In other words, don't write them off just yet, because just like any other large online community, there's huge fundraising potential if you are willing to embrace it. Here are just a few noteworthy Reddit campaigns:

• $700,000 raised for Karen Klein, a bullied bus monitor who was able to retire and start the Karen Klein Anti-Bullying Foundation
• $80,000 to secure a Kenyan orphanage after a brutal break-in
• Almost $200,000 for Doctors Without Borders
• $100,000 for Stephen Colbert's DonorsChoose - which broke the site's fundraising record previously held by Hillary Clinton

Those are numbers not to be ignored - and Reddit certainly isn't either. Recognizing the generous spirit of its users, Reddit has tried to encourage philanthropy by creating official channels for giving through its partnerships with crowdfunding platform Tilt and ecommerce tool Dwolla.

The social media forum also said it would donate 10 percent of its 2014 ad revenue to a user-chosen charity.

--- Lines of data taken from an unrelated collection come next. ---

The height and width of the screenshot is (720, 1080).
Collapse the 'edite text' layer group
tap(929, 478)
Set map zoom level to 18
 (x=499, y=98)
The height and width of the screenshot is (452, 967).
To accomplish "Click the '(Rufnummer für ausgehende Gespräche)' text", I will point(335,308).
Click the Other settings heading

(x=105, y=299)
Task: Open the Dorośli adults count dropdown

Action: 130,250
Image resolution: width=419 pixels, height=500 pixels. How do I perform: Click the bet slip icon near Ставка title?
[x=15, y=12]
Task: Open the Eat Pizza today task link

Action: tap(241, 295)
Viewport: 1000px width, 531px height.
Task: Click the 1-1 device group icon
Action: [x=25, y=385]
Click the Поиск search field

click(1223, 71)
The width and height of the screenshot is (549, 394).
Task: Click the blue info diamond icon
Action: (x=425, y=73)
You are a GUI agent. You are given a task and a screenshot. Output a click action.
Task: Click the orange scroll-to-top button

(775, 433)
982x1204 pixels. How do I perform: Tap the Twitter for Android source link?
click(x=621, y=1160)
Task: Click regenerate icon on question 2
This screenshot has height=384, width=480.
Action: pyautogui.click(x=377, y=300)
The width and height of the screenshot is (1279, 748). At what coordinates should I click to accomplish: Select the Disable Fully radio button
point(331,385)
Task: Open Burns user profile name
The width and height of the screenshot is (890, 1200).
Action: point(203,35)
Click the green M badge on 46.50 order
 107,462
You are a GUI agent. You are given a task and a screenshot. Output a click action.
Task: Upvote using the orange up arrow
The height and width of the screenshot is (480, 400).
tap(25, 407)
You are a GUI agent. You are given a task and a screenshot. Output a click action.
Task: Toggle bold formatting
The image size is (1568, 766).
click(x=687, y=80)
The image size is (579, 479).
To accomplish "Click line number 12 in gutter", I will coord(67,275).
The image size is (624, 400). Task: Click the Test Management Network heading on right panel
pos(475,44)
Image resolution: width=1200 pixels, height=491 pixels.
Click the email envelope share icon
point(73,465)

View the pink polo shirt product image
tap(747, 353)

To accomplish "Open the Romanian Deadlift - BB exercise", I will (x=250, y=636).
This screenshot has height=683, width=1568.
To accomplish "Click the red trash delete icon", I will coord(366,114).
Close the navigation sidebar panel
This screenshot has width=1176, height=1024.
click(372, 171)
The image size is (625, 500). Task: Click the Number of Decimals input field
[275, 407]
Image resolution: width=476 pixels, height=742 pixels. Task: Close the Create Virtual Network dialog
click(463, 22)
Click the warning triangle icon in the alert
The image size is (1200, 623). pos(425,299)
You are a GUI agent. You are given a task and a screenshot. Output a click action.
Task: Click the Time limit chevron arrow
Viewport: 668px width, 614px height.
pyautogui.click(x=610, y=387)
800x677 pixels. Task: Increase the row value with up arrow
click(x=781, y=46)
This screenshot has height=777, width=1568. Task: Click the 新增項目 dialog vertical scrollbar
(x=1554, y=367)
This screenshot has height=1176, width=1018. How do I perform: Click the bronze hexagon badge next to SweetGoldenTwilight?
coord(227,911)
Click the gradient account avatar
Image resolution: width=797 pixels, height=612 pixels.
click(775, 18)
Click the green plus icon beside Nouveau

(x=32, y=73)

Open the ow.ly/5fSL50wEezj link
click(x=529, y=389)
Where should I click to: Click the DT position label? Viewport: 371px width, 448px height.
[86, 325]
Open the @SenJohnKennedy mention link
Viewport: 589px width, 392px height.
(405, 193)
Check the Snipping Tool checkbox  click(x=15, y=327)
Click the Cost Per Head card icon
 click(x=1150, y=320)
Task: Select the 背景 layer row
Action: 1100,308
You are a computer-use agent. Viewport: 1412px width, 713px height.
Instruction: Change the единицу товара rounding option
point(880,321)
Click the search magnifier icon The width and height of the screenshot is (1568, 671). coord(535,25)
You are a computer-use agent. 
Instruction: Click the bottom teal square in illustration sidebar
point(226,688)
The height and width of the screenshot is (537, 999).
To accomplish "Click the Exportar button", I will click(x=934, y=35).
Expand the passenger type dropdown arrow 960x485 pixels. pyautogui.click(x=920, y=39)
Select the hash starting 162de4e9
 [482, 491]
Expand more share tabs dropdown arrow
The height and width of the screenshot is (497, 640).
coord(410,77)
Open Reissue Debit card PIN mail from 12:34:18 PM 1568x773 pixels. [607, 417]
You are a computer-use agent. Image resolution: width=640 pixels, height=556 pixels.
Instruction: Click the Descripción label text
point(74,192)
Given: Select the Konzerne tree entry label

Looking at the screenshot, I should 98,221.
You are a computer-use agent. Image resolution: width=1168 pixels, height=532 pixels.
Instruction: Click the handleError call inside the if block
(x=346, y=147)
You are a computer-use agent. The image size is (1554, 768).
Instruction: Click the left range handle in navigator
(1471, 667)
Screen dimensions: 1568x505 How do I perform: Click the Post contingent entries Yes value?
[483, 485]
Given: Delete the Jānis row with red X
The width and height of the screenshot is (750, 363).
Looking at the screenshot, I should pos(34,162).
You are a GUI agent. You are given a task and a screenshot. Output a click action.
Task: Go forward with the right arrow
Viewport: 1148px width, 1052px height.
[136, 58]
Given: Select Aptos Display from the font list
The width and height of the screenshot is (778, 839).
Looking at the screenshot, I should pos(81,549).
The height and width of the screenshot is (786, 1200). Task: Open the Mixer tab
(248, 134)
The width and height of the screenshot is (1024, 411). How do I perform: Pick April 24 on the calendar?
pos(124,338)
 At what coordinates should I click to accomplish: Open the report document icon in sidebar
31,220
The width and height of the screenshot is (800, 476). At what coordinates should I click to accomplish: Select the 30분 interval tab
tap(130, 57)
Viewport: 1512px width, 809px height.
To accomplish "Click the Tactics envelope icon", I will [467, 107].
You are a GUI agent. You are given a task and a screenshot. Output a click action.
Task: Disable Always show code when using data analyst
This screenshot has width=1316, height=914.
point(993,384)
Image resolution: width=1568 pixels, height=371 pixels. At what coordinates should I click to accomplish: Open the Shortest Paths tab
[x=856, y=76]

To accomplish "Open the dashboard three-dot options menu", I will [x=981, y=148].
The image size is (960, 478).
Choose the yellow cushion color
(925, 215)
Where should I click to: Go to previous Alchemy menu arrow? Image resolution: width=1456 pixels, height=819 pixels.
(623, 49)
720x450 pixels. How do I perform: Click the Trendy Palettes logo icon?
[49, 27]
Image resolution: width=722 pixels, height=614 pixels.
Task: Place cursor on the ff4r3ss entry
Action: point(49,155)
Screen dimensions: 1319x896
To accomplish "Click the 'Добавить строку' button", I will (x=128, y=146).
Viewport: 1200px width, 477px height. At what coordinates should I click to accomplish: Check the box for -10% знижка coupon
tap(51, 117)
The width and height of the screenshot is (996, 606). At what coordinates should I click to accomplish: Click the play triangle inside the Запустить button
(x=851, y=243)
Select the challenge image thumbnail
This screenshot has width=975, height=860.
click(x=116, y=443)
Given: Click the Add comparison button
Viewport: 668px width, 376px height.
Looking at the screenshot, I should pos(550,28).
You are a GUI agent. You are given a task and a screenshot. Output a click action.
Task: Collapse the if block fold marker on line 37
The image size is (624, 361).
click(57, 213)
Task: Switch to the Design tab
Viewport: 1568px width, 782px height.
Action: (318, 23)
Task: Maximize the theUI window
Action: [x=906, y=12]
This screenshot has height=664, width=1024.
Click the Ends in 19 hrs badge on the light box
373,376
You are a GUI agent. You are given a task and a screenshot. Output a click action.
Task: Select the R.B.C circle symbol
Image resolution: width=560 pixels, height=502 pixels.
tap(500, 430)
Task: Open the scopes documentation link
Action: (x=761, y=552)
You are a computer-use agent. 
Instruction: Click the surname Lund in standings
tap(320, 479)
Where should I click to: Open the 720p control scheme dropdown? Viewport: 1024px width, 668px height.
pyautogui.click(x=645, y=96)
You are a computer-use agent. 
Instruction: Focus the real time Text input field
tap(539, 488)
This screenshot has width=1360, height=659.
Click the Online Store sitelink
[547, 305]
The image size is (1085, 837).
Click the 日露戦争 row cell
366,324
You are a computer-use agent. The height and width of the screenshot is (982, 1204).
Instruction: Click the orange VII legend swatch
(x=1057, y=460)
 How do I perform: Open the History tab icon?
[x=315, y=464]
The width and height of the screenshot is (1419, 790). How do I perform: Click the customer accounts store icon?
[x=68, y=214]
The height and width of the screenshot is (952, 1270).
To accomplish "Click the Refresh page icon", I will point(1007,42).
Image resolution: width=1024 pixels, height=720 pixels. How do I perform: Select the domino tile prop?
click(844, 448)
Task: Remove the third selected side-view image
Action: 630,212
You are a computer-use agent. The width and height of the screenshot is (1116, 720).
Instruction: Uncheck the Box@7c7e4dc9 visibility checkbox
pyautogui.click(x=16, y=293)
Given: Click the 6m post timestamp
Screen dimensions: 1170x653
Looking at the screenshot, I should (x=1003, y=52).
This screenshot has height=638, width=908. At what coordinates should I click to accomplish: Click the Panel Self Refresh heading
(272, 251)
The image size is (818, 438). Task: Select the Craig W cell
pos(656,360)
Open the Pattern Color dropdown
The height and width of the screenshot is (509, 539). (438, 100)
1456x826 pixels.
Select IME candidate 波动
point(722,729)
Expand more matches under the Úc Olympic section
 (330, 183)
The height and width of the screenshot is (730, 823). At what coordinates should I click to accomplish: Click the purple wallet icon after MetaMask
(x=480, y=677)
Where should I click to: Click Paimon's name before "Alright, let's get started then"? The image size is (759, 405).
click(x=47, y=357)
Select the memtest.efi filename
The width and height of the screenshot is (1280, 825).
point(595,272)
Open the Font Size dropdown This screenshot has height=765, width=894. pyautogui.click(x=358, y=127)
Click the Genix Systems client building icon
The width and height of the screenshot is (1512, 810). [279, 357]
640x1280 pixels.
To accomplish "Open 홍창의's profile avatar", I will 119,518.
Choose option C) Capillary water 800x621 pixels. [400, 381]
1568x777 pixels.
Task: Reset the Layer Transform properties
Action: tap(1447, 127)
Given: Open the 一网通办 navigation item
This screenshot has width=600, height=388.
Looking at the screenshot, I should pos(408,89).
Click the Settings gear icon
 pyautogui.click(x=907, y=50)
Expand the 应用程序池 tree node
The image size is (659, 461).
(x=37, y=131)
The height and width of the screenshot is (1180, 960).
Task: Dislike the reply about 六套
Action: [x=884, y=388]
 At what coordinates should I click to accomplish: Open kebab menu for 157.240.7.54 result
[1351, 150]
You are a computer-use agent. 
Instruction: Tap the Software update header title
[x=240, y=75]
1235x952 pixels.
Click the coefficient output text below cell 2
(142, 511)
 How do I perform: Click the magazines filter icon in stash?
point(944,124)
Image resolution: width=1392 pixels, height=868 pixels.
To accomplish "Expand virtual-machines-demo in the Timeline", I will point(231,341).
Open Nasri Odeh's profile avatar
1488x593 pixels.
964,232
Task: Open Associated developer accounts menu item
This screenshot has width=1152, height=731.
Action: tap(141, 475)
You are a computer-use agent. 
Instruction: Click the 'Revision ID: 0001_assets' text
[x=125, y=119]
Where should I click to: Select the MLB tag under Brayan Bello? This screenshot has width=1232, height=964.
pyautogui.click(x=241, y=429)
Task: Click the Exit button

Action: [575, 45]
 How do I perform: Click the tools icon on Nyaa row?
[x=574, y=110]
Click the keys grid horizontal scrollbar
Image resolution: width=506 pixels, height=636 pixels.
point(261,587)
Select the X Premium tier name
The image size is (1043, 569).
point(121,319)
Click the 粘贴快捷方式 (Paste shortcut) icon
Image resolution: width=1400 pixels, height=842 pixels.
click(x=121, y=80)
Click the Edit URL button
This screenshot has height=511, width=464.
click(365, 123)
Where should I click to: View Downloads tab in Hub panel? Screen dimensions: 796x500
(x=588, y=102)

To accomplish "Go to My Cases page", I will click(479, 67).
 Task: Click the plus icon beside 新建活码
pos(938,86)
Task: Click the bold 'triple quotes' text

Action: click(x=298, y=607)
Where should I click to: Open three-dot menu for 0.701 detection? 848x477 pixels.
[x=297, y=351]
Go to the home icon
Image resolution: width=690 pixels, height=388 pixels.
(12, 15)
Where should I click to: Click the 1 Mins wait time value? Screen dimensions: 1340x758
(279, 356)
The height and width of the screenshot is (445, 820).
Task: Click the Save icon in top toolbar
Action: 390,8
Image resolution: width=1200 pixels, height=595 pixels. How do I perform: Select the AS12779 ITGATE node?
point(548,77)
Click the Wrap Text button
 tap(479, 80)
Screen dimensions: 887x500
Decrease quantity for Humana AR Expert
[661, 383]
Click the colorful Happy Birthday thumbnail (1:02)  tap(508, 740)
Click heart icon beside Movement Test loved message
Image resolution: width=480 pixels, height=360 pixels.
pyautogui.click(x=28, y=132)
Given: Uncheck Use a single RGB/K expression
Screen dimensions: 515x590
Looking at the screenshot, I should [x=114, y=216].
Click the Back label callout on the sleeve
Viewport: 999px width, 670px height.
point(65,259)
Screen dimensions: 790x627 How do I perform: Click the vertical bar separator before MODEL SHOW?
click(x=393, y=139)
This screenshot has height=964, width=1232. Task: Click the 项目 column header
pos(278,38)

So it's clear that Reddit wants to embrace this aspect of its community, which means it's offering something that could be very valuable to us in the nonprofit sector - if we're open to it.

Our sector is not one that is known for taking risks, so it's not surprising that we have largely steered clear of Reddit because there's something scary about the anonymity the forum encourages.

But we may have to make peace with the concept of anonymity one way or the other soon enough, as Millennials and the upcoming Generation Z are much less privacy-aware as a whole, which means the Internet is moving more toward that dynamic whether we like it or not.

Even the Prostate Cancer Foundation isn't going to judge Reddit by this one experience, according to Barbara Parsky, senior adviser to the president of the Prostate Cancer Foundation."Each individual circumstance is just that--individual. We are in no way against social media. It's a very useful channel for distribution."

So it's time to get ahead of the curve and consider adding Reddit to our fundraising arsenals. The new Reddit AMA (Ask Me Anything) app could be the perfect way to get our feet wet. What if we offered users the opportunity to ask us anything about our causes or organizations?

Reddit has the potential to make something go #IceBucketChallenge viral, as long as we're willing to give it a chance - while keeping our moral codes intact.